The Catholic church has always venerated Mary (‘Mother of God’) above other saints. But in recent years there has been a slight (a very slight) cooling in the church with regard to the inclusion of Mary in the liturgy of the mass. It’s been an English custom since medieval times to recite a Hail Mary (a verse of the rosary – the traditional Marian prayer) at the end of the ‘Prayers of the Faithful’ – the sequence of introductory prayers in the main body of the service.

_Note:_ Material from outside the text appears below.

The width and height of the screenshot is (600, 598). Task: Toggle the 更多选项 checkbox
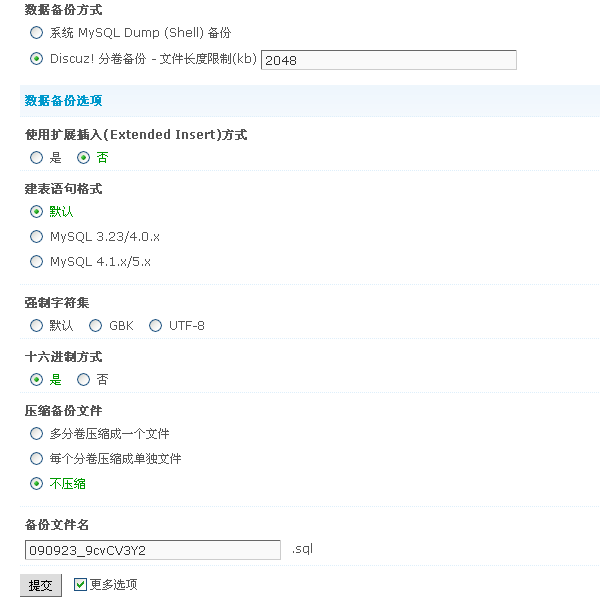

But just over a decade ago Rome decided to gently discourage this practice. It still continues in many churches (old habits die hard) and in some senses represents a small disjunction in the English church’s relationship with Rome. Okay, not small – tiny. Infinitesimal. Even so, as a practising Catholic, albeit not a particularly well-behaved one, I have observed at first hand how enthusiastic Marian devotion is perceived as a vaguely unsettling and slightly eccentric fringe activity in the modern church. It can be greeted at best by incomprehension, at worst by polite derision; and this alone makes painstakingly scholarly and well-researched works such as Chris Maunder’s Mary, Founder of Christianity so piquant and so timely.

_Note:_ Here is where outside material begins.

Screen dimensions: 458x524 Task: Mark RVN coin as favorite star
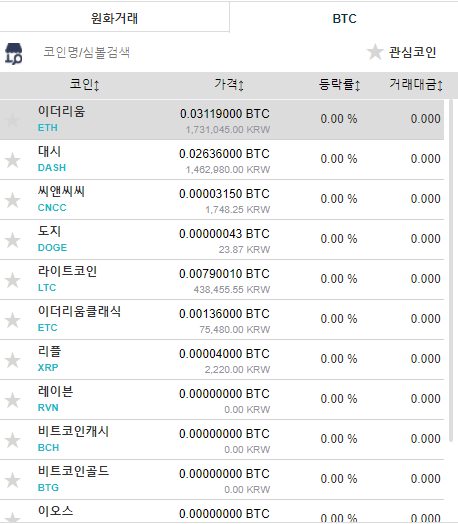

To say that Maunder is walking gingerly into a minefield in the book’s opening chapters is no exaggeration. This isn’t simply because of how traditional and fundamentalist Christians might be expected to feel about a work whose main agenda is to place Mary unapologetically centre stage in their faith narrative (Maunder is a Catholic, although his book is determinedly ecumenical in tone), but because he is also tentatively engaging with a whole gamut of other modern social, sexual, political and cultural niceties.